*OBSERVATORY*


    The Kuiper Waltz

*By HENRY FOUNTAIN*

Published: February 10, 2004

The Kuiper Waltz

The early solar system can be likened to a crowd of dancers doing the
boogaloo in a nightclub ? with lots of whirling, flailing and flinging
and even some pushing and shoving before things finally settled down.

There was also a lot of cutting in on partners, at least on the fringes
of the cosmic dance floor. New research suggests that pairs of like-size
bodies in the solar system's outer reaches were formed when a third
object broke up an existing pair.

The bodies are in the Kuiper Belt, that region beyond Neptune populated
with perhaps 100,000 relatively small objects (including, by most
classifications, Pluto, which is the largest of the lot). A small
percentage are binary pairs that orbit each other.

Elsewhere in the solar system, in most binaries ? pairs of asteroids,
for example ? one object is much larger than the other, the two are
close together and the orbit is circular. In the Kuiper Belt, however,
the bodies are of similar size and the orbits are wide and elliptical.

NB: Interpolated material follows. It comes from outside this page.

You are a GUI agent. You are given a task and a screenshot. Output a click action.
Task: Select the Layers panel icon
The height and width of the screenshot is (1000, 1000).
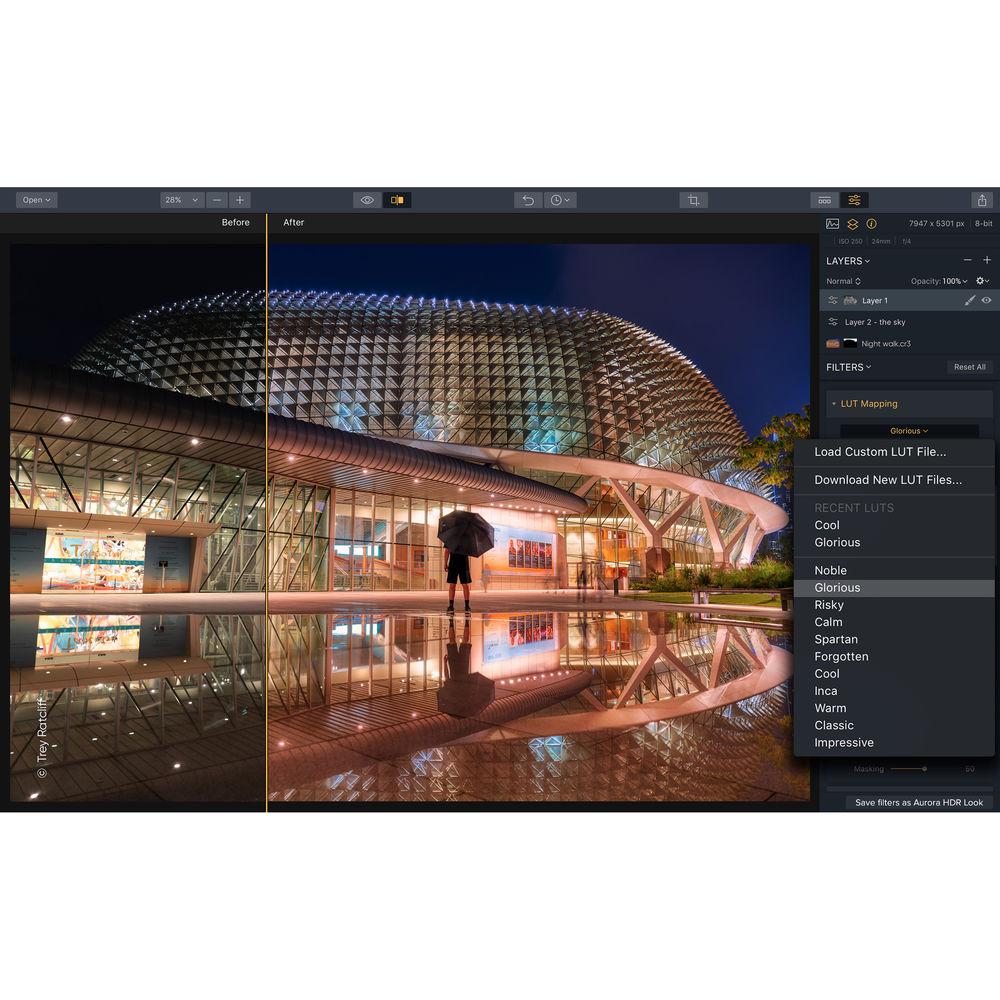click(x=854, y=224)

Writing in the journal Nature, scientists from Japan, Taiwan and the
United States have described a mechanism to explain the peculiarities of
these pairs.

The process, the scientists' simulations suggest, occurs in two stages.
The gravitational force of a relatively large body captures a smaller
one that passes close by, or even hits, the first. At a later point, a
third object, similar in size to the larger of the two, happens by. The
interloper cuts in, and all three dance together for a while. But
eventually the interacting gravitational forces kick the small body out
and the two remaining bodies waltz off together.